Work order: Return every line below as is, leaving out the pictures.
___
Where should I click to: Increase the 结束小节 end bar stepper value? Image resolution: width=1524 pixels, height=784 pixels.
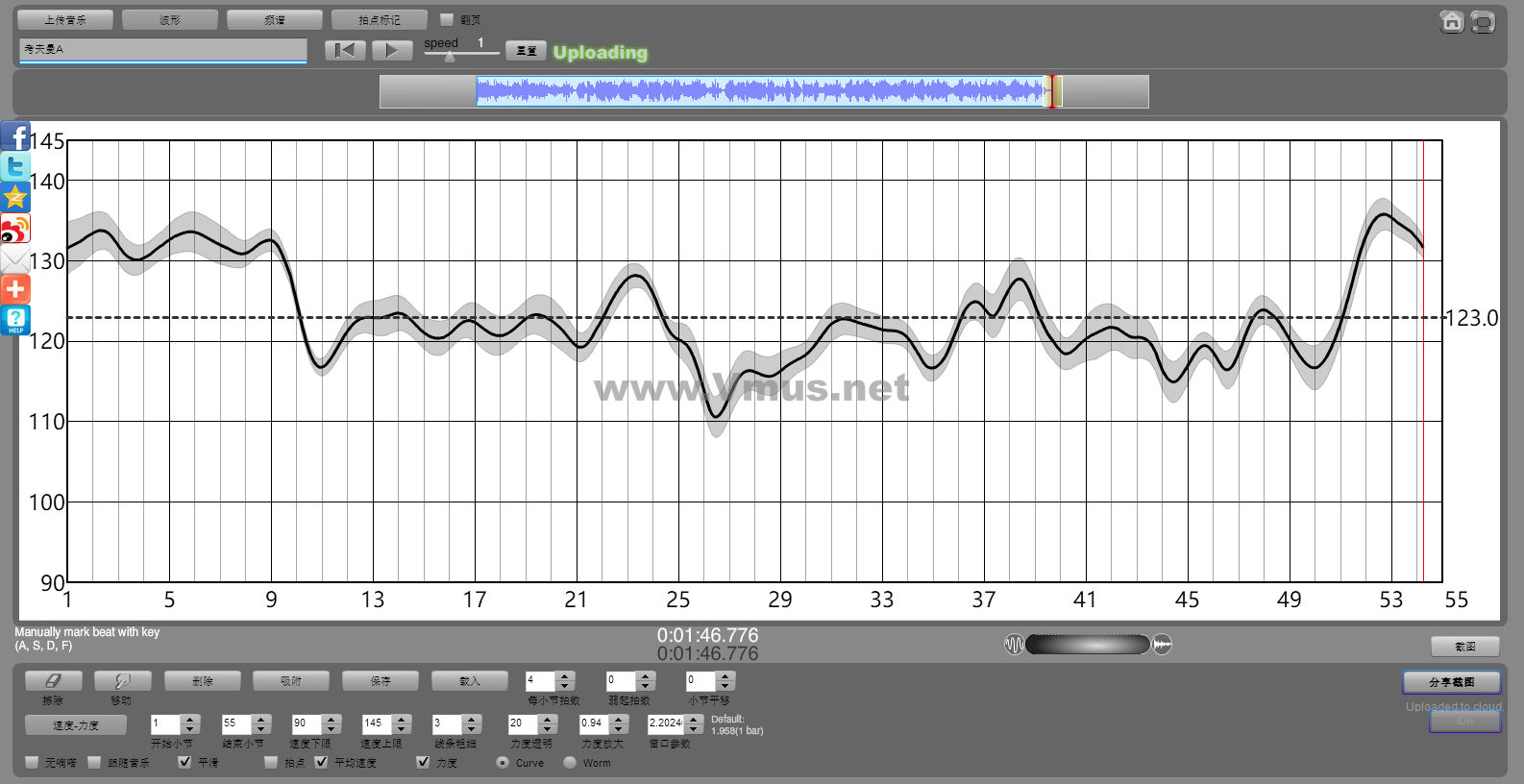click(x=261, y=719)
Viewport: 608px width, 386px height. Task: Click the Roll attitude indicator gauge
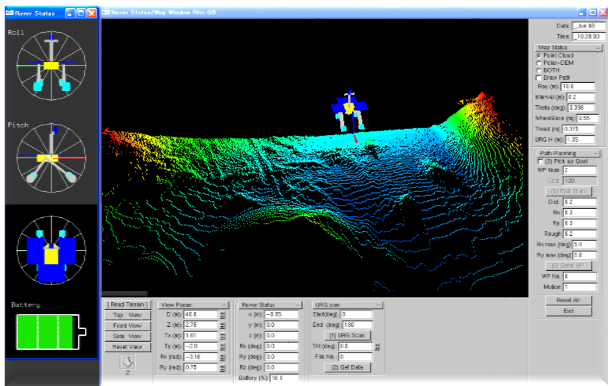51,66
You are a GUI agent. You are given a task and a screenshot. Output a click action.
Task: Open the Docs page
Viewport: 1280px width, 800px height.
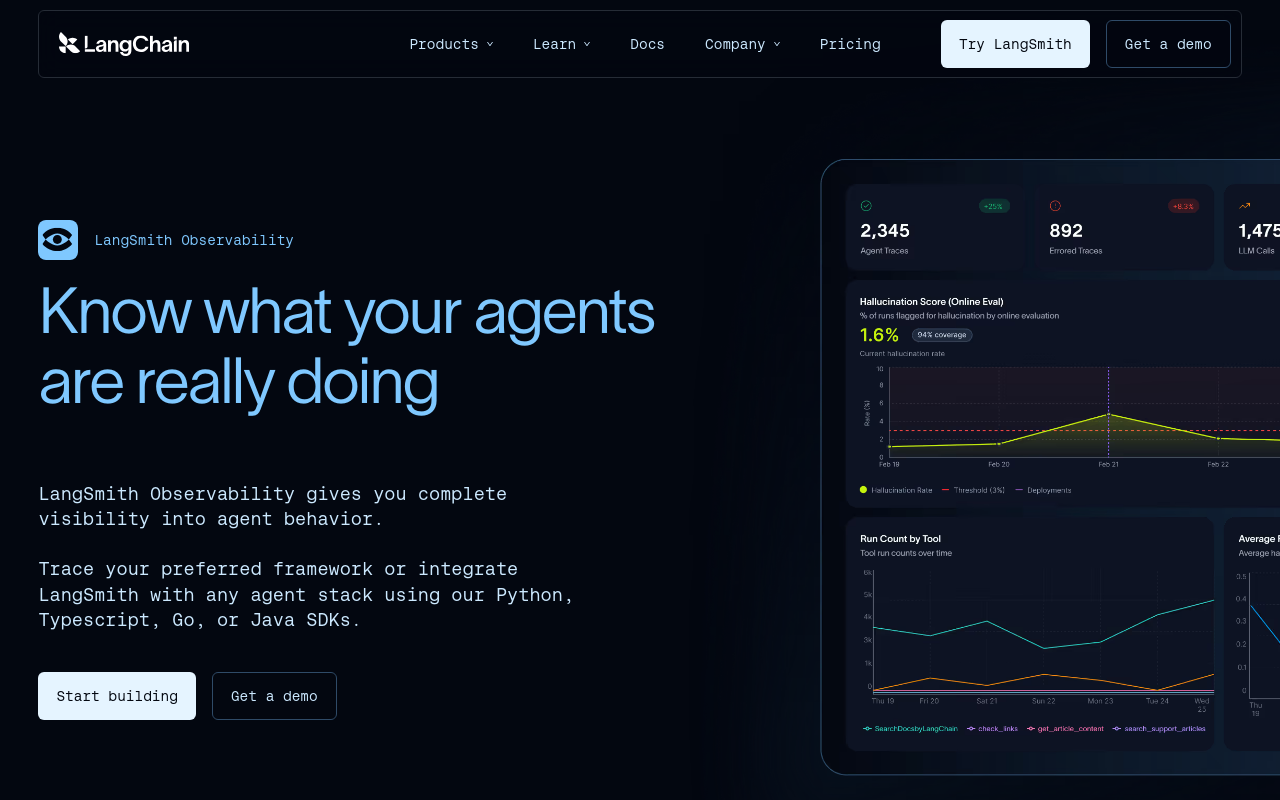pos(647,43)
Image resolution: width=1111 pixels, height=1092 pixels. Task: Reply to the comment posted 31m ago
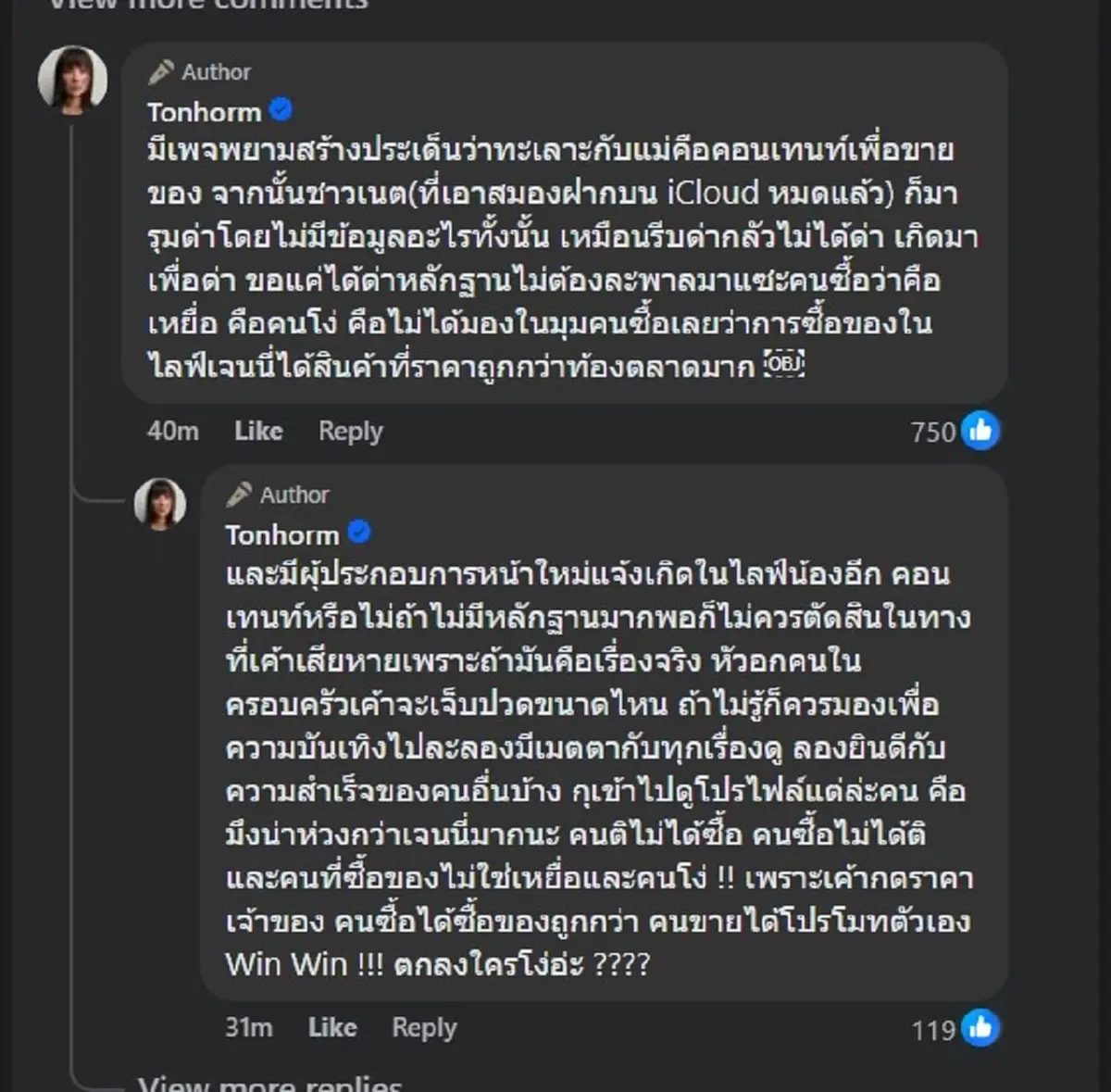[x=424, y=1027]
___
Solution to the exercise:
Where should I click to: Increase the 结束小节 end bar stepper value? Image resolution: width=1524 pixels, height=784 pixels.
click(x=261, y=719)
Viewport: 608px width, 386px height. Task: Click the Roll attitude indicator gauge
51,66
You are a GUI agent. You are given a task and a screenshot. Output a click action.
Task: Open the Docs page
Viewport: 1280px width, 800px height.
pos(647,43)
Image resolution: width=1111 pixels, height=1092 pixels. Task: Reply to the comment posted 31m ago
[x=424, y=1027]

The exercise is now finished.